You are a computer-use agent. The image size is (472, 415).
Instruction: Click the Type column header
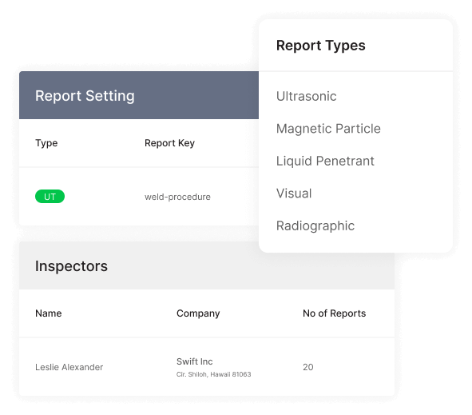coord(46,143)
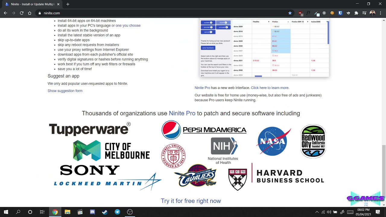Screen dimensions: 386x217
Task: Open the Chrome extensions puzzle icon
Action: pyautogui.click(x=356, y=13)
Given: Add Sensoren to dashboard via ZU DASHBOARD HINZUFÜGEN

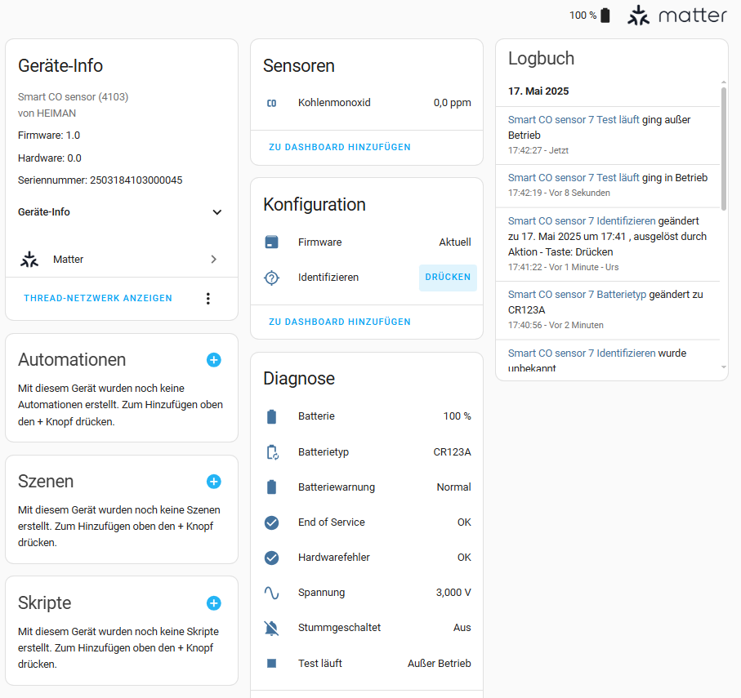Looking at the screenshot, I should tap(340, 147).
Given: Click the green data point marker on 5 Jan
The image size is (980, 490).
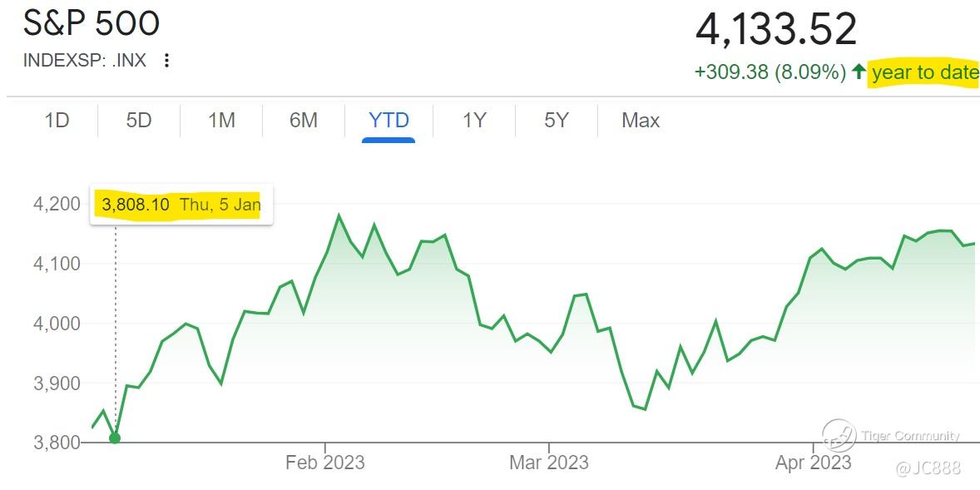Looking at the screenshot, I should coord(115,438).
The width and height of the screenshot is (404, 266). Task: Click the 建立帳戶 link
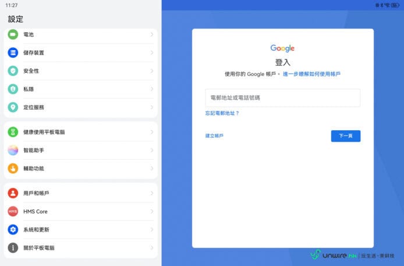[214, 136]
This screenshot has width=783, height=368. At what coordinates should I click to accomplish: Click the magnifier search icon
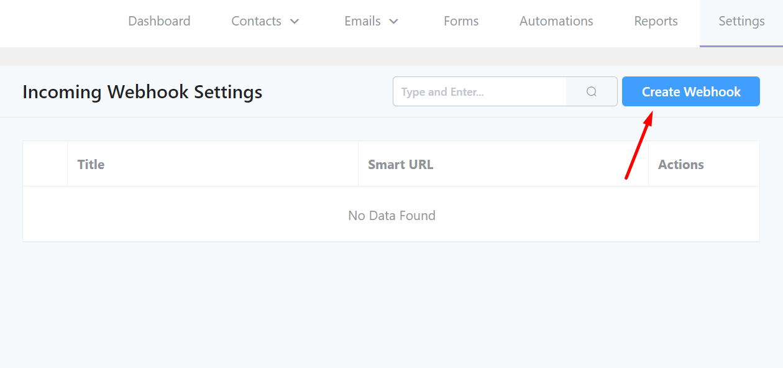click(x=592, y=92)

⁂

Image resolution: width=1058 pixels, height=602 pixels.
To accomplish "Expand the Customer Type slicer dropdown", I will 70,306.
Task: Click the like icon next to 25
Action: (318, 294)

⁂

Problem to solve:
Your answer must be the lines above from the one holding "Instruction: Click the Type column header" up to and including the one holding "Given: Click the", exact and with no pictures.

Output below:
Instruction: Click the Type column header
coord(46,143)
Screen dimensions: 386x217
Task: Open the Chrome extensions puzzle icon
Action: pyautogui.click(x=356, y=13)
Given: Add Sensoren to dashboard via ZU DASHBOARD HINZUFÜGEN

Looking at the screenshot, I should tap(340, 147).
Given: Click the green data point marker on 5 Jan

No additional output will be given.